(DATA SECTION Opens)

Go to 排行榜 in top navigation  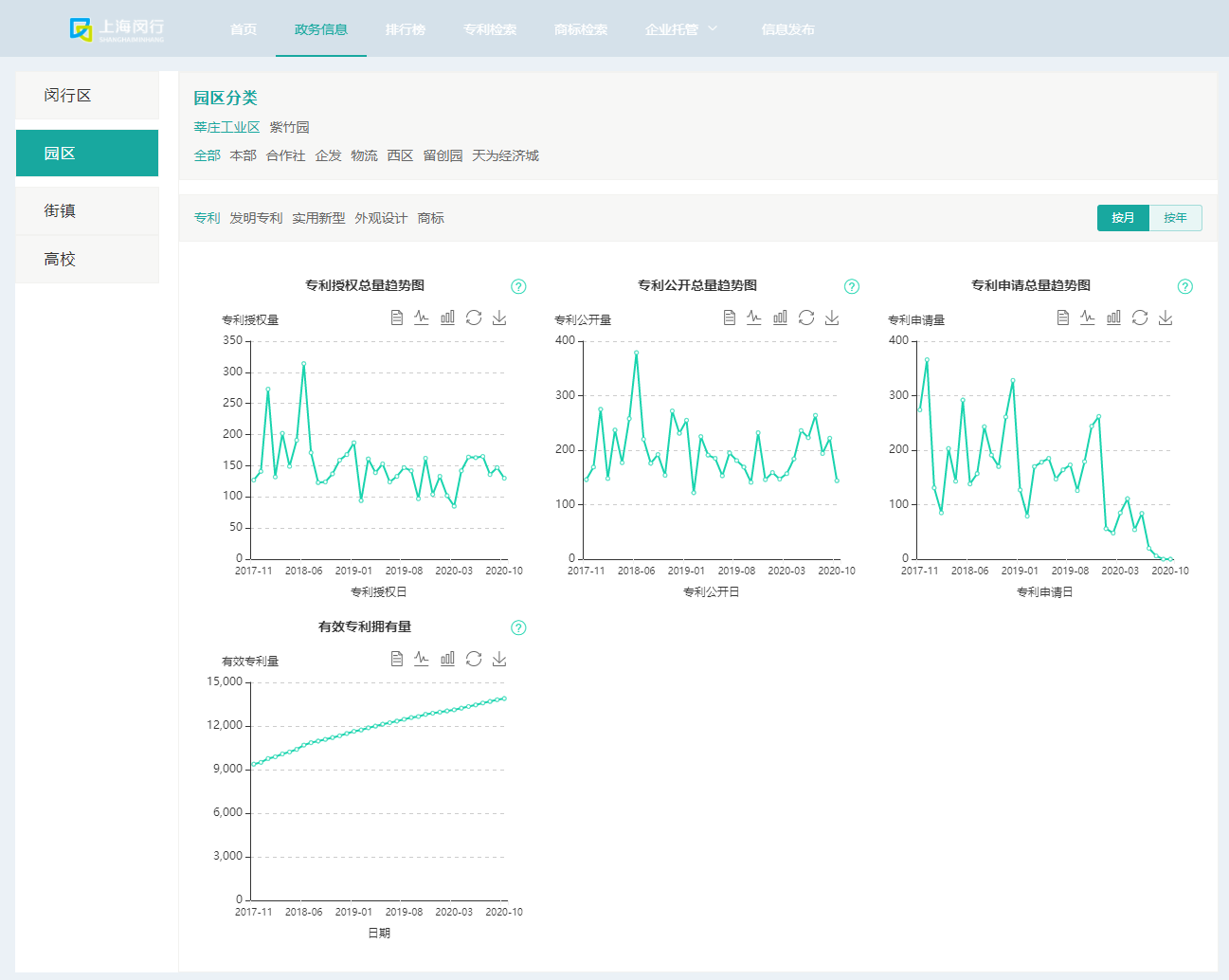point(406,29)
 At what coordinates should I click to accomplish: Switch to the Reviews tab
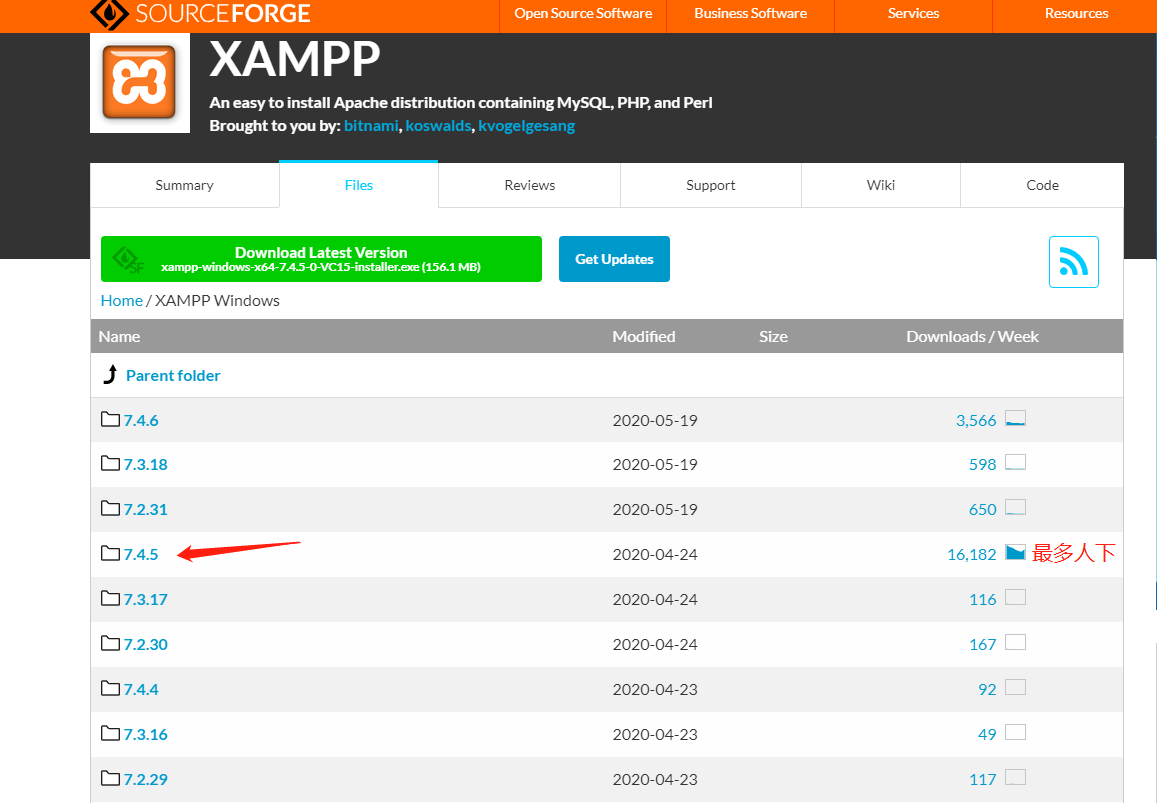tap(529, 185)
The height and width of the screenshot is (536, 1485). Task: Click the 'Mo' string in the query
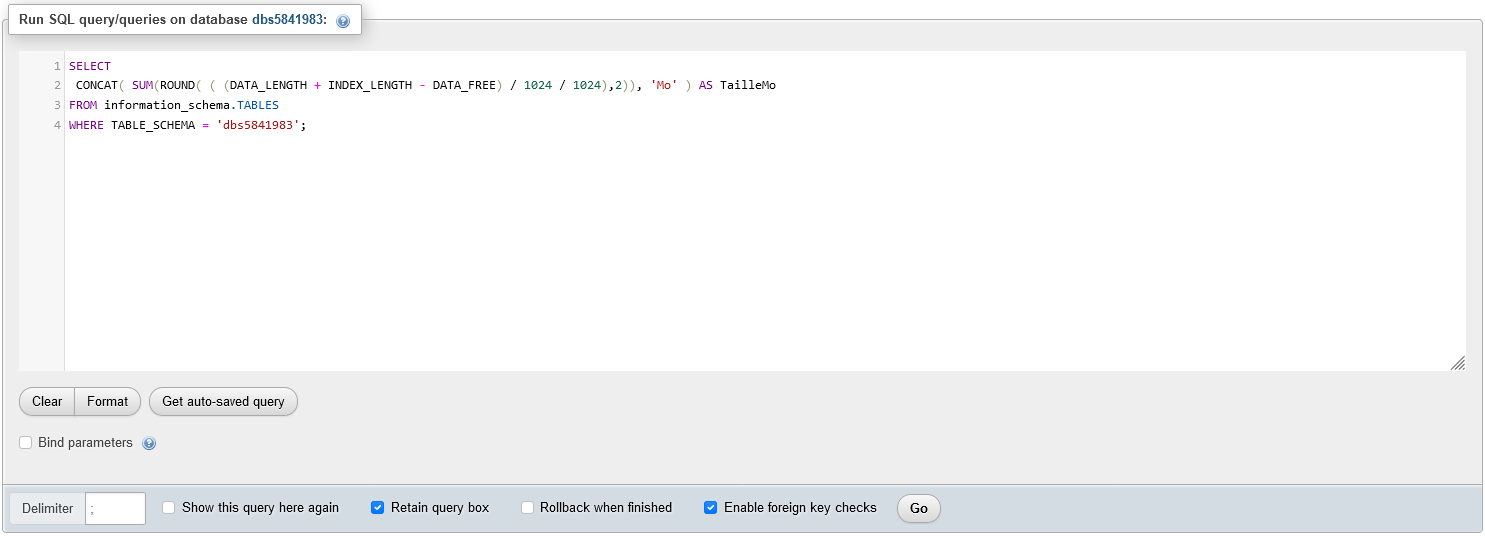click(664, 86)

(DATA SECTION Closes)

WHAT IS REQUIRED:
Set down exactly the lines of the entries above from the one holding "The height and" through the last one, including both, with the pictures left out.

OUTPUT FOR THIS EXERCISE:
The height and width of the screenshot is (536, 1485). Task: Click the 'Mo' string in the query
click(664, 86)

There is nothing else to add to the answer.